Task objective -
Your task is to retype, exactly and only, the lines from the one containing "Task: Click the" to the final line of the entries, leaving out all pictures.

Saved data entries -
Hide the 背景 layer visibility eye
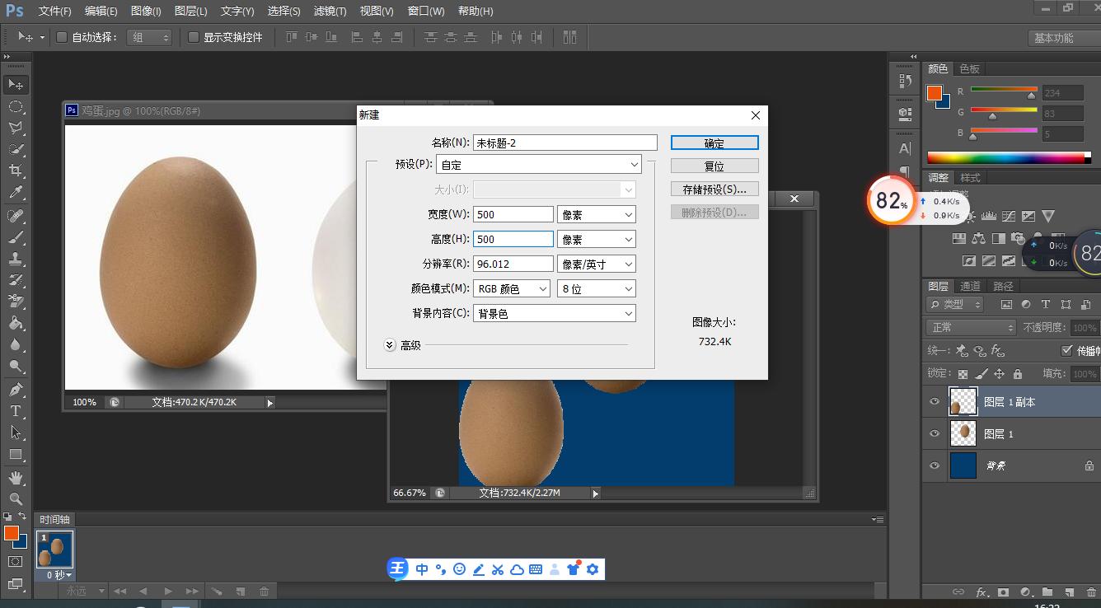Screen dimensions: 1101x608 point(934,465)
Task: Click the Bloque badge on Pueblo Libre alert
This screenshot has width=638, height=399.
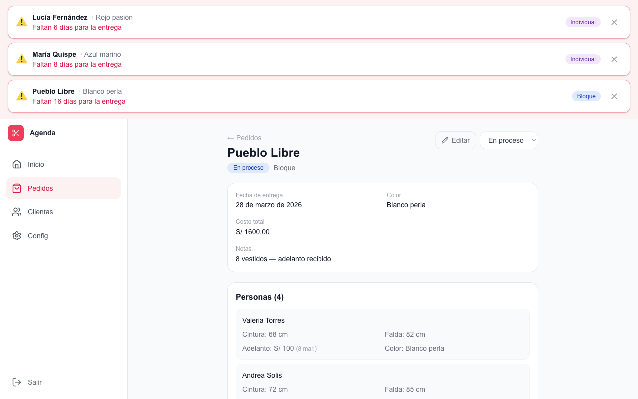Action: tap(586, 96)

Answer box -
Task: Click the Bloque badge on Pueblo Libre alert
This screenshot has width=638, height=399.
Action: tap(586, 96)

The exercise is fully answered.